GDP Growth Rate Unemployment Rate Interest Rates Inflation
Most recent Previous Most recent Previous Most recent Previous Most recent Previous
UK -2.00 0.00 3.90 4.00 0.10 0.10 0.80 1.50
US -5.00 2.10 13.30 14.70 0.25 0.25 0.30 1.50
Euro Area -3.60 0.10 7.30 7.10 0.00 0.00 0.10 0.30
Japan -0.60 -1.90 2.60 2.50 -0.10 -0.10 0.10 0.40
China -9.80 1.50 6.00 5.90 3.85 3.85 3.30 4.30

*In the Euro Area, the main refinancing rate is 0 and the deposit rate is -0.5 percent

It is important to note that much economic data is lagging.

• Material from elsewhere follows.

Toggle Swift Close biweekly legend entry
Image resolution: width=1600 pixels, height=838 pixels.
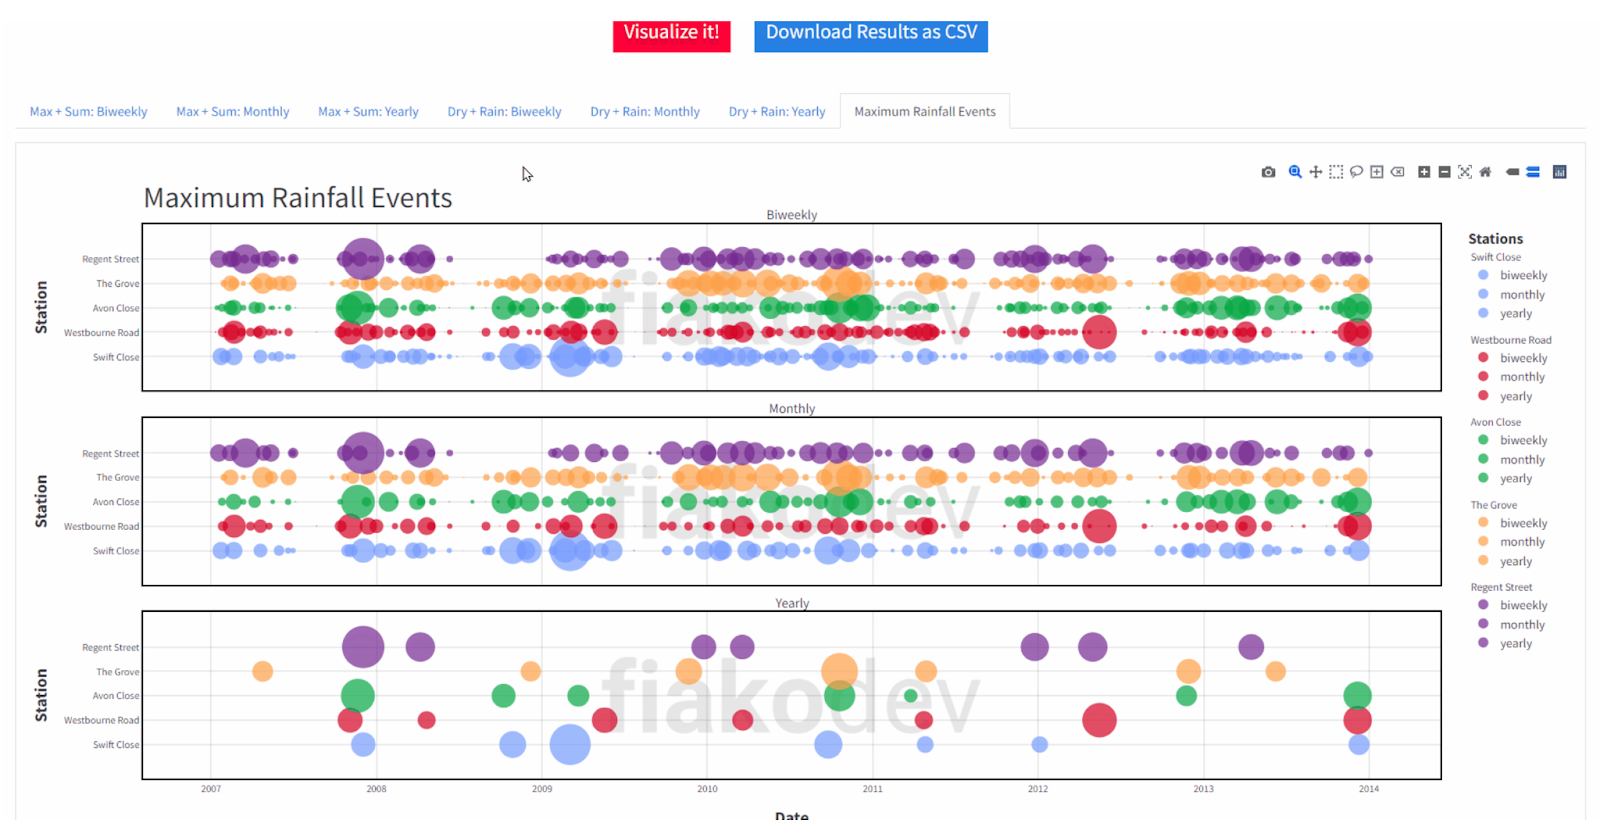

Variation in the reported numbers from month to month represent intra-month revisions and not all countries report their data at the same time or use the same metrics, so these tables offer a rough guide only.

Manufacturing PMI Services PMI Business Confidence Consumer Confidence
Most recent Previous Most recent Previous Most recent Previous Most recent Previous
UK 40.70 32.60 29.00 13.40 -87.00 23.00 -36.00 -34.00
US 39.80 36.10 37.50 26.70 43.10 41.50 72.30 71.80
Euro Area 39.40 33.40 30.50 12.00 -2.43 -1.99 -18.80 -22.00
Japan 38.40 41.90 26.50 21.50 -8.00 0.00 24.00 21.60
China 50.70 49.40 55.00 44.40 50.60 50.80 116.00 122.00

Source: https://tradingeconomics.com 9th June 2020

Outlook

The bullish returns from the equity markets have caught many by surprise.  Whilst the response of Central Banks and governments around the world to the crisis have been extraordinary, many uncertainties remain, not least the full extent of the economic fallout from the lockdown and the risks of lifting the lockdown in areas where the virus persists.  If there is a second wave of infections or if unemployment become entrenched, then equities may retest the lows.   However, if the number of infections and deaths continue to fall and economies return to growth then there is justification for the rally to continue.  Another important point is that with the yield on other asset classes either low or negative, equities continue to offer the potential for attractive returns so long as investors can stomach the greater volatility.

Summary

Investors should try to focus on the fact that investing in the stock market over the long term, is a powerful tool to preserve the purchasing power of their wealth and on ensuring that they have an appropriate asset allocation for the level of risk with which they feel comfortable.  A disciplined approach to asset allocation and identifying good active managers who can navigate these conditions successfully remains of the utmost importance.